Définie dans la Politique de défense du Canada de 2024, Notre Nord, fort et libre, la frappe de précision à longue portée est un investissement prioritaire qui renforcera la dissuasion, améliorera la capacité du Canada à défendre sa souveraineté à partir de plus grandes distances et fournira à l’Armée canadienne des tirs intégrés crédibles aux opérations interarmées et alliées.
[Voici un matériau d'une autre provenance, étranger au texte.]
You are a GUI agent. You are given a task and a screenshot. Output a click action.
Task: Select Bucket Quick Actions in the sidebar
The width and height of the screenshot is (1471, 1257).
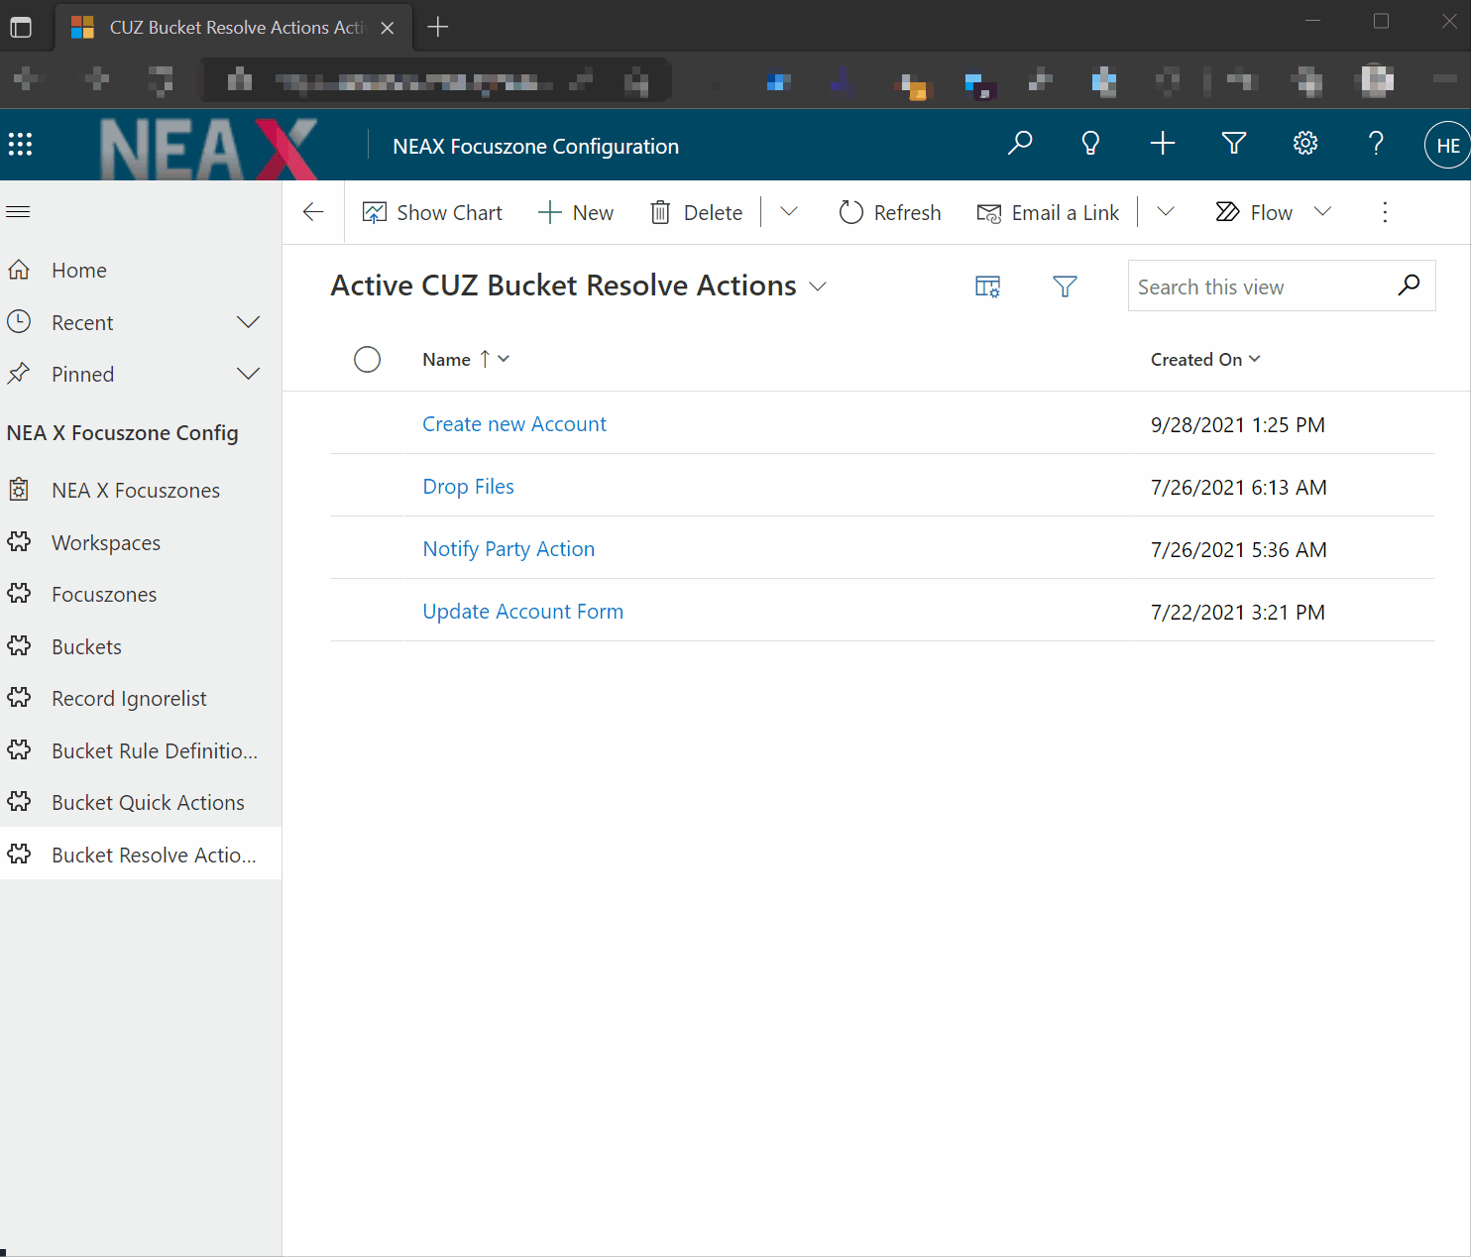click(147, 802)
Pourquoi la FPLP(T) est-elle importante pour les Forces armées canadiennes? La FPLP(T) permet de produire des effets dans tous les domaines et appuie l’intégration d’opérations interarmées. Comme toute capacité militaire, cela comprend du personnel, de l’équipement, de l’entraînement et des infrastructures. Au cœur du projet, il y a le M142 HIMARS monté sur un véhicule, un lance-roquettes très mobile qui a fait ses preuves au combat et qui est capable de produire des effets précis sur de longues distances. Il a été sélectionné pour son efficacité démontrée dans des environnements opérationnels contestés, son interopérabilité avec les alliés clés et sa compatibilité avec les ressources de transport aérien de l’Aviation royale canadienne.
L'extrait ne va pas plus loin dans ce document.